======== The input
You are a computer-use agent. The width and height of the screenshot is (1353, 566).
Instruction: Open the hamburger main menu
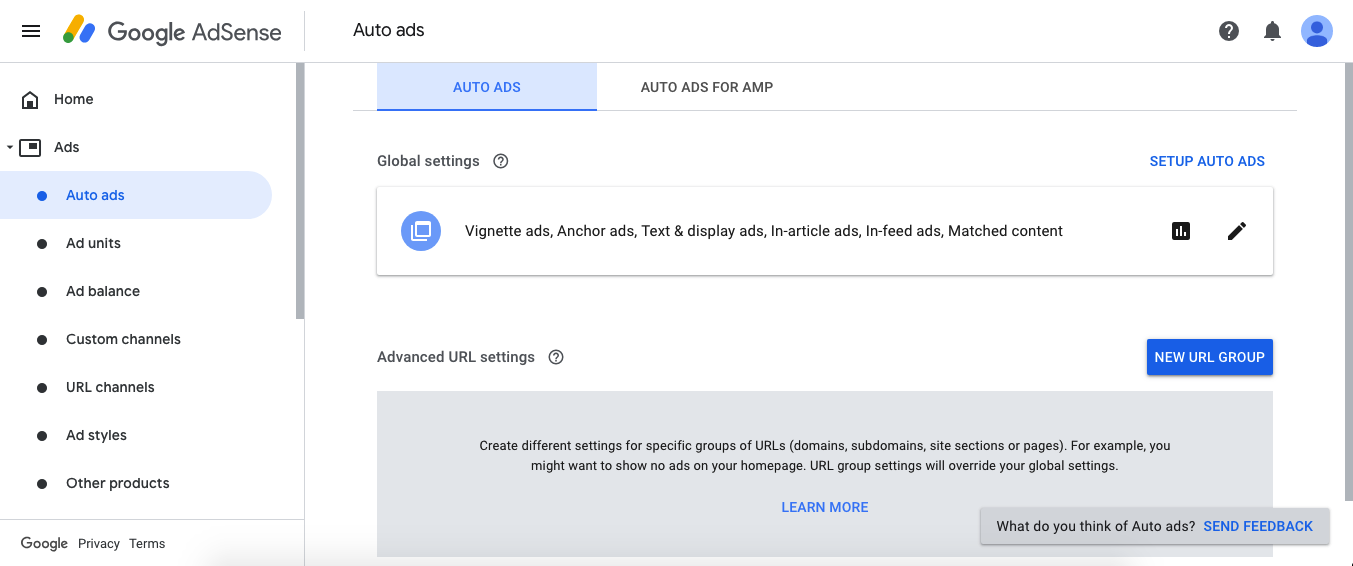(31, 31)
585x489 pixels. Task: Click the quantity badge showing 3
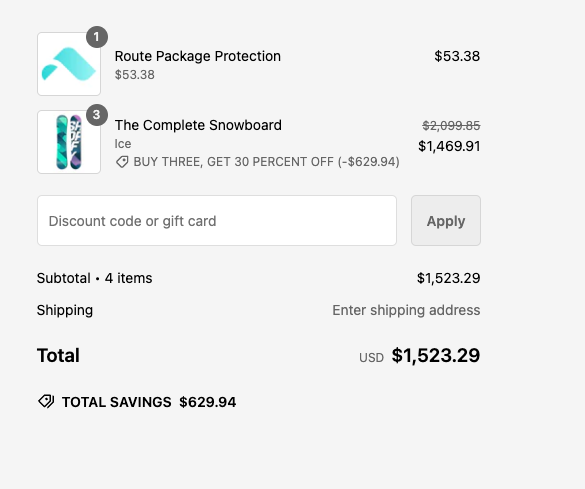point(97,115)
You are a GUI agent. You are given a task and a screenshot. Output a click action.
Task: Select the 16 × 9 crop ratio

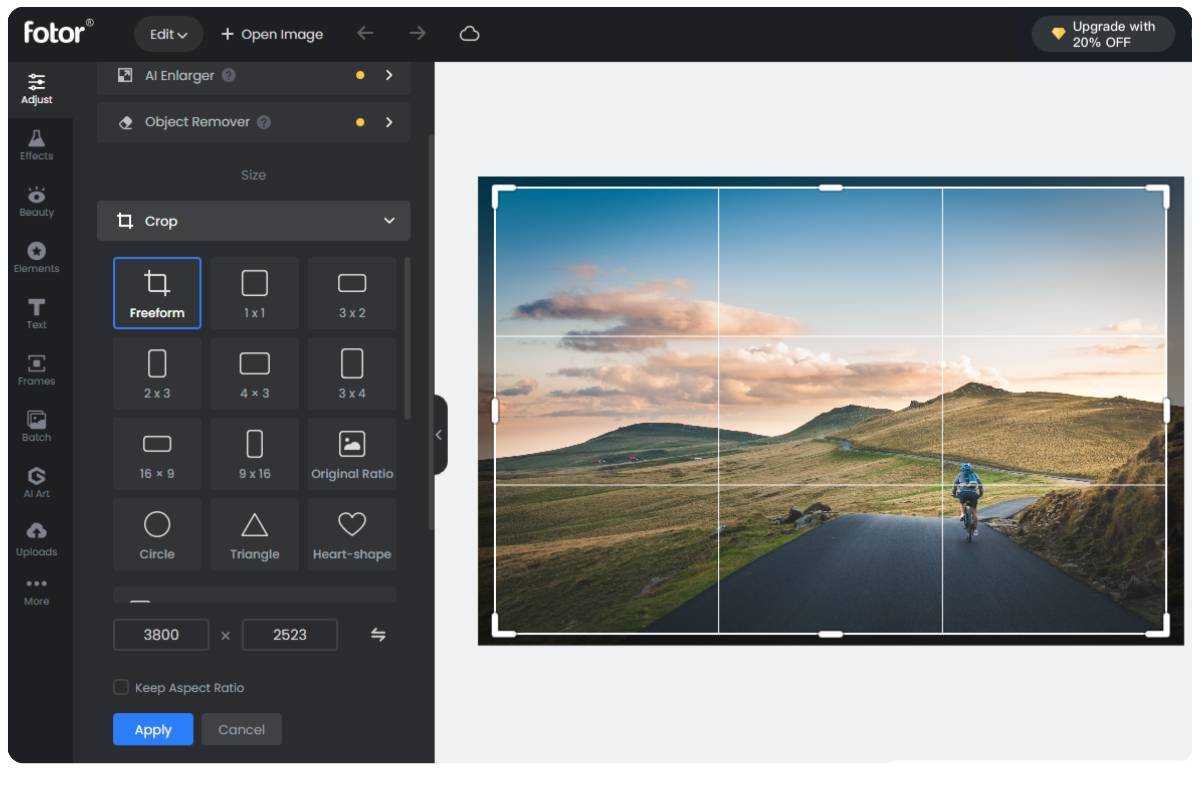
================
What is being asked — Give the lines again exactly, starting where the entries begin and stopping once the line with "You are a GUI" is included; pictures are not copied.

Output —
You are a computer-use agent. The width and height of the screenshot is (1353, 566).
Instruction: Open the hamburger main menu
(31, 31)
585x489 pixels. Task: Click the quantity badge showing 3
point(97,115)
You are a GUI agent. You are given a task and a screenshot. Output a click action.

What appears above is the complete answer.